### PASSAGE PROVIDED
Sometimes a sensible panic is the advisable course of action. For example, Friday night, at one of my periodic meetings of the New York Baseball Giants Nostalgia Society, I was attempting to open a large, round folding table, the kind that is difficult for one person to balance while unfolding. Somehow, in my attempt to do both simultaneously, I managed to get enough of my left ring finger caught between one of the legs and its metal hinge, and…OWWWWWWW!!!!!!
But I didn’t panic. Which was incredibly stupid, because I was losing blood like Mets outfielders lose track of fly balls. My attitude was “it’s just an oversized paper cut, let me get a Band-Aid.” I would have needed a box of them, and even that wouldn’t have solved my problem. Still, I had schlepped all the way to the Bronx, I looked forward to hearing from my fellow Nostalgists — who had the wisdom to open their large, round tables in conjunction with a partner — and enjoying my NYBGNS pizza and the whole bit. The whole bit, however, doesn’t include oozing blood like the Mets bullpen oozes leads.
“Hey, you all right?” asked a Society member who also happens to be an esteemed blolleague (albeit from the other, less angst-ridden side of the tracks). I said I thought so, even as the handkerchief I was wrapping around my finger was turning as red as the Mets line score routinely turns blank. A little friendly concern convinced me I wasn’t quite all right; concern soon turned into an extraordinary act of friendship as the blogger — not just alarmed but quick-thinking and locally versed — soon had me on my way to a nearby emergency room.

### WHAT YOU NEED TO DO
Reproduce the part of the passage about the folding-table injury between "But I didn’t" and "bullpen oozes leads.", inclusive, with no changes.

### RECORD SET
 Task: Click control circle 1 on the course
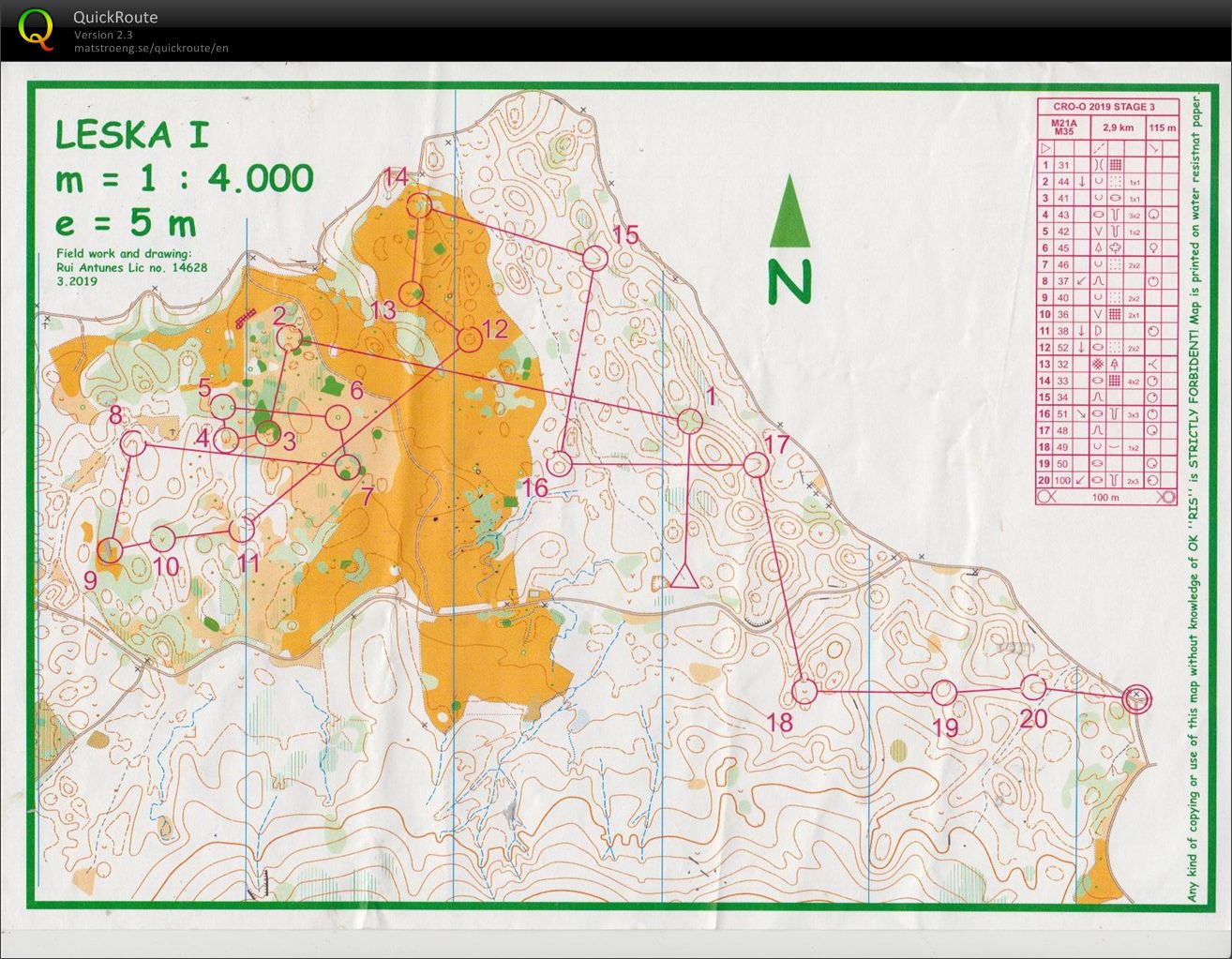coord(689,421)
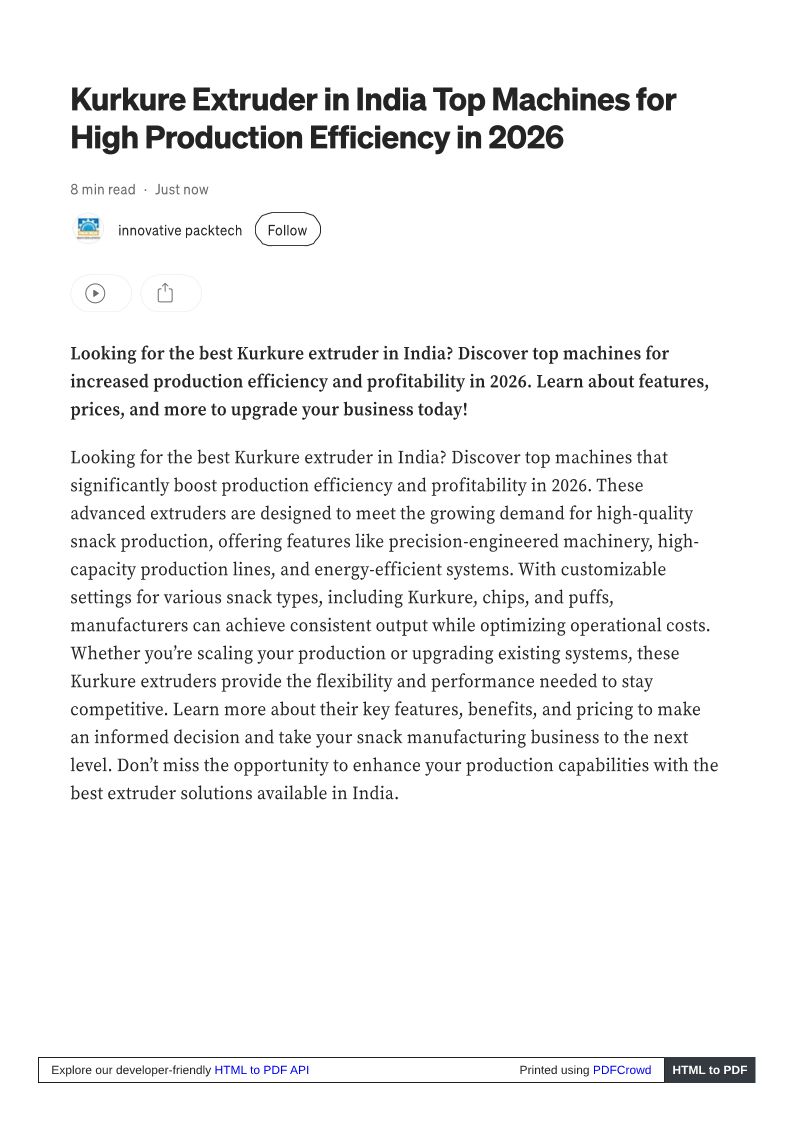Click '2026' in the article headline
This screenshot has width=794, height=1123.
[x=525, y=137]
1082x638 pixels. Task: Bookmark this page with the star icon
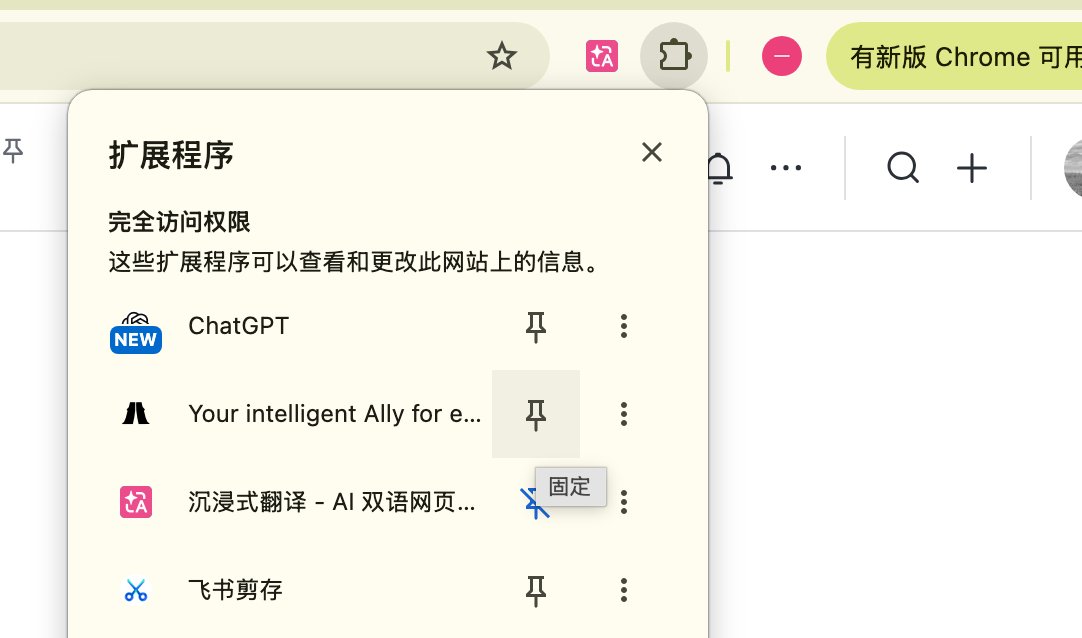pos(502,56)
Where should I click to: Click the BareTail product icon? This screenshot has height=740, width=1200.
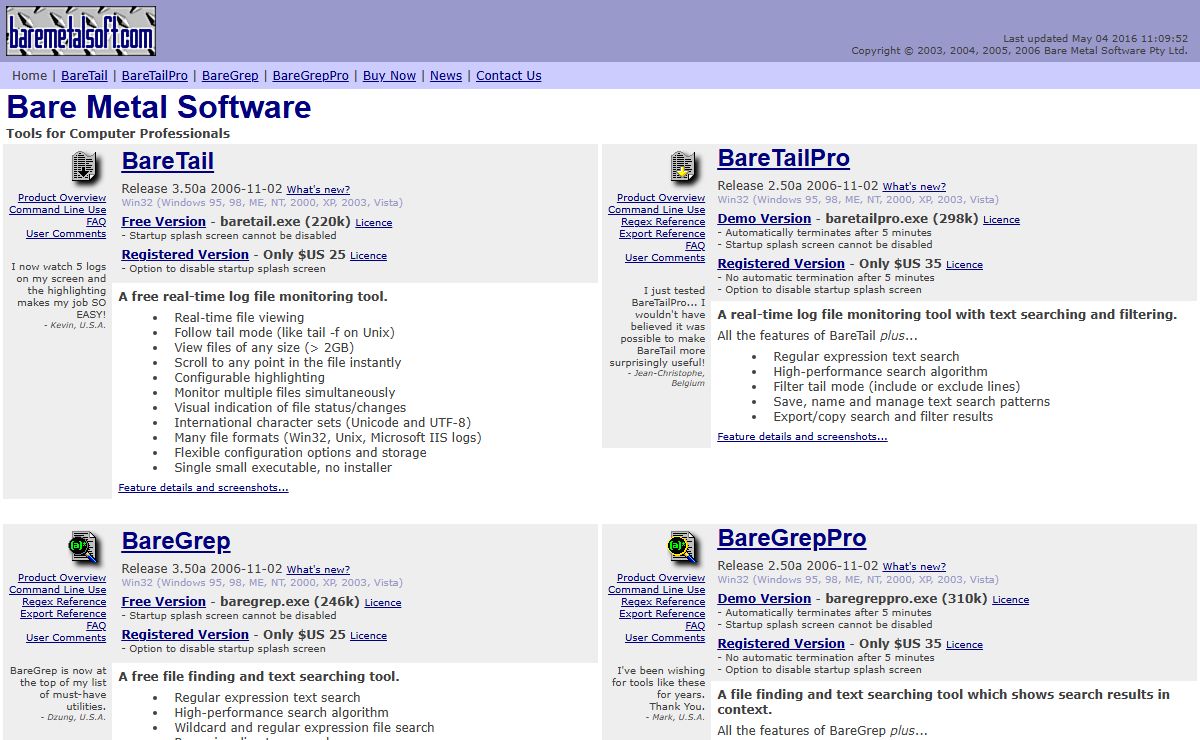click(x=84, y=166)
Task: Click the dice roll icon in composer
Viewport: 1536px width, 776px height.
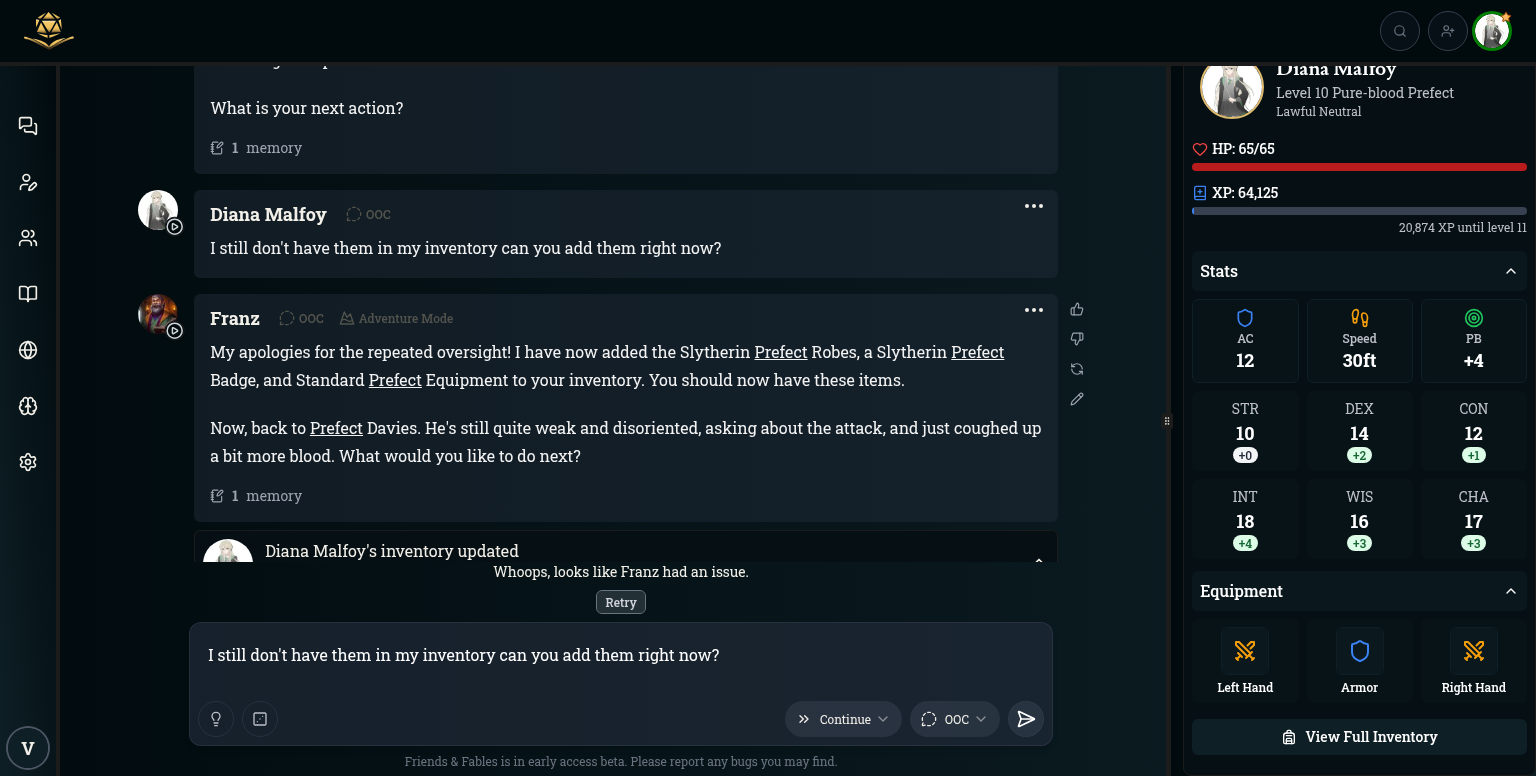Action: pyautogui.click(x=260, y=719)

### EXERCISE RESULT
But I didn’t panic. Which was incredibly stupid, because I was losing blood like Mets outfielders lose track of fly balls. My attitude was “it’s just an oversized paper cut, let me get a Band-Aid.” I would have needed a box of them, and even that wouldn’t have solved my problem. Still, I had schlepped all the way to the Bronx, I looked forward to hearing from my fellow Nostalgists — who had the wisdom to open their large, round tables in conjunction with a partner — and enjoying my NYBGNS pizza and the whole bit. The whole bit, however, doesn’t include oozing blood like the Mets bullpen oozes leads.